Negative self-talk

What a stupid thing to do!

How do you talk to yourself when you make a mistake?

What a stupid thing to do!
How could I be so dumb?
What’s wrong with me?!

– or worse –

I’m such a loser.
I can’t do anything right.

Does this sound familiar?

 

Negative Self-Talk

The things you say to yourself when you’ve made a mistake can be so mean that you would never dream of saying those same things to a friend if they told you they messed something up.

Can you image how that conversation would go?

Your good friend calls you, crying, telling you that she missed an important deadline at work and is now in trouble with her supervisor.

When she’s finished telling you what happened, you yell into the phone,
“Well, what’s wrong with you anyway? I can’t believe you’re so stupid. You really messed things up this time. Man, you can’t do anything right.”

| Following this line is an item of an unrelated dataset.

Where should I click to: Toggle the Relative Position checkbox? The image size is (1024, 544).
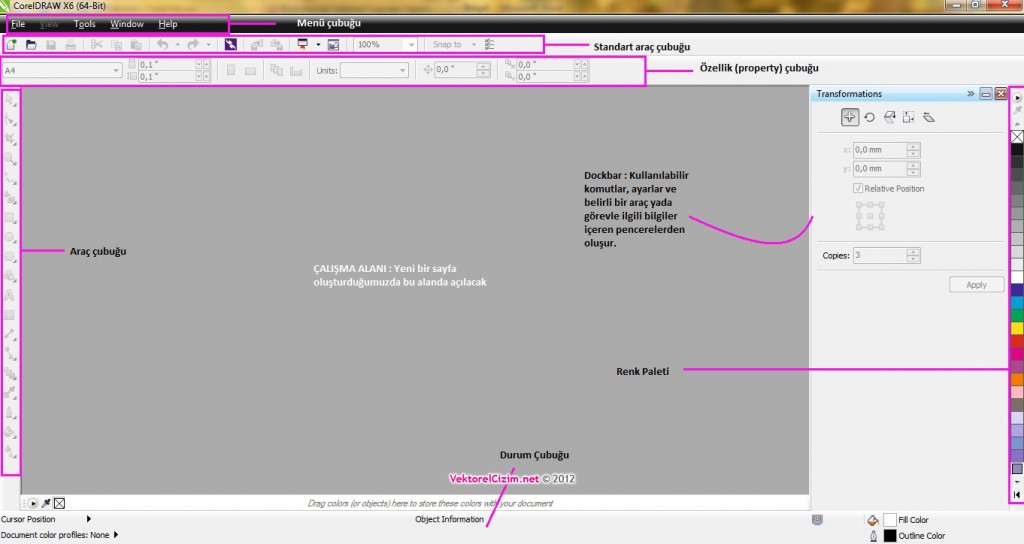coord(858,188)
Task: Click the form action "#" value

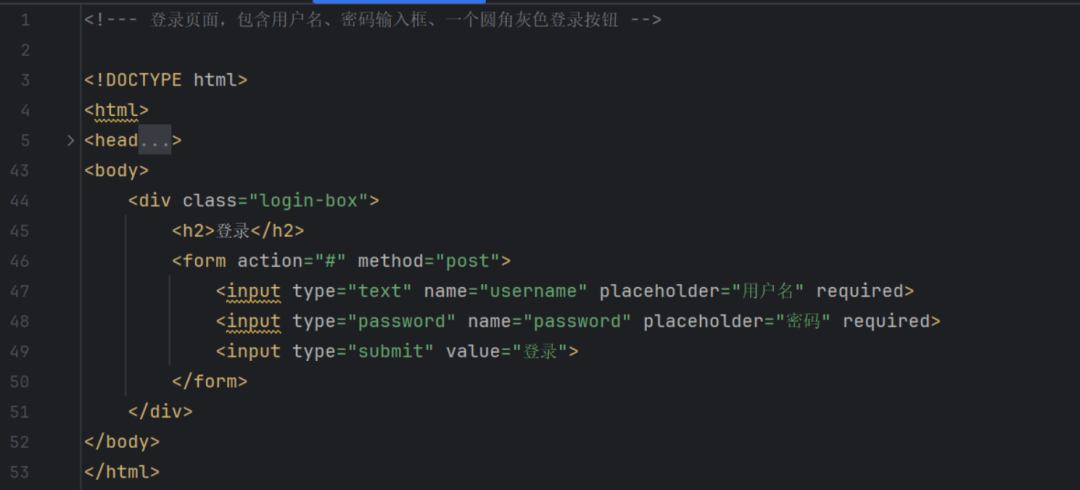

If that conversation seems ridiculous, it’s because it is ridiculous.

You wouldn’t talk to a friend in distress that way.

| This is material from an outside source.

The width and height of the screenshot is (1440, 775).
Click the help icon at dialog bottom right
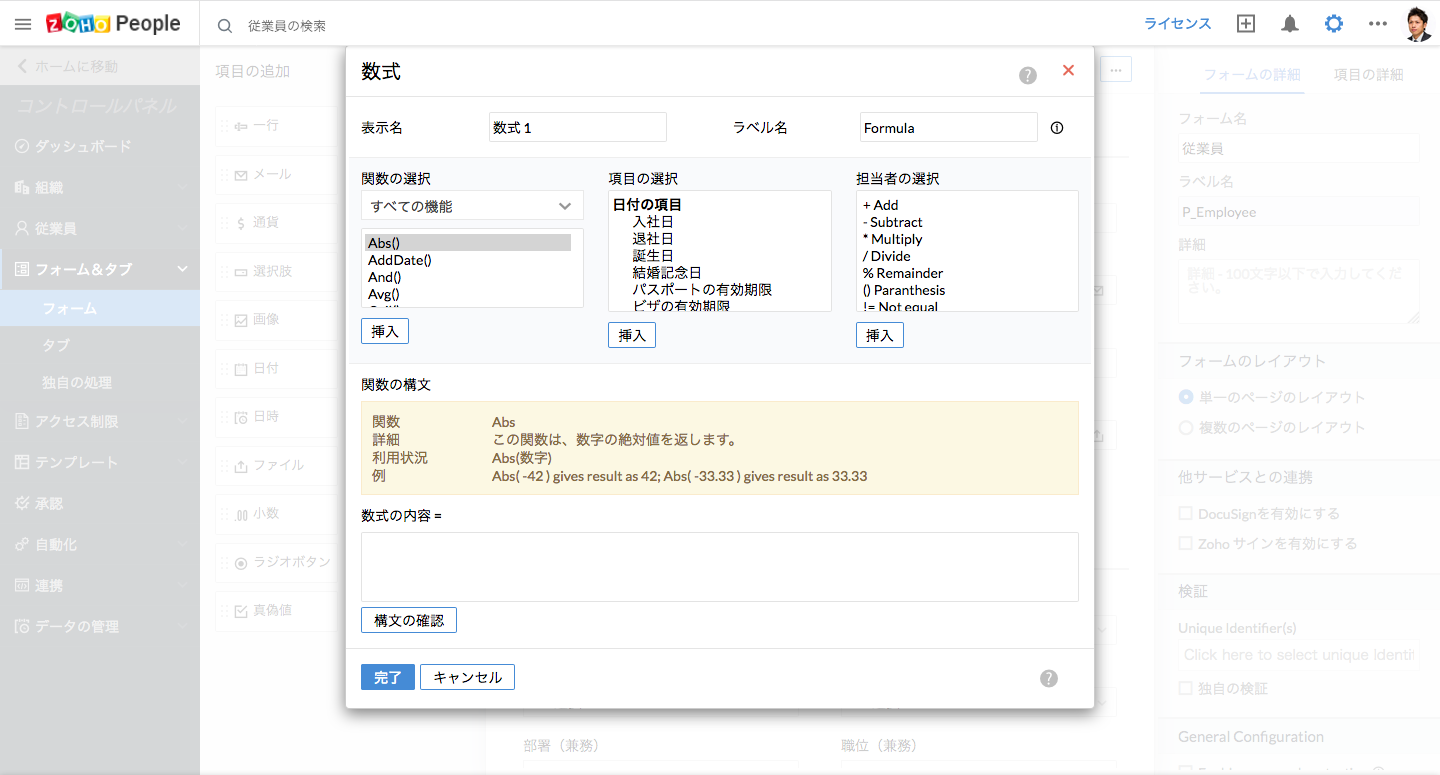point(1048,678)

You probably wouldn’t even think those thoughts about your friend.

Instead, you would listen and offer support and encouragement.

You might say something like,
“Wow, that sounds really hard. Of course you’re upset. Don’t be so tough on yourself, we all make mistakes. Get a good night’s sleep tonight and let’s talk in the morning and figure out a way for you to make things better at work.”

You might even remind your friend that you love her and think she’s an awesome person.

Yet, when you make a mistake or are going through a challenging time, you’re harsh and critical. Maybe believing that you deserve to be yelled at, or that yelling at yourself will whip you into shape.

The thing is, yelling at yourself doesn’t make anything better in the long run. It just makes you feel worse and actually de-motivates you to take corrective actions that may improve the situation.

 

Positive Self-Talk

So the next time you make a mistake or find yourself struggling with a hard situation, pay attention to your self-talk.

See if you can stop the self-blaming and self-shaming diatribe against yourself and replace it with the same kindness, patience and encouragement that you would easily give to someone you loved.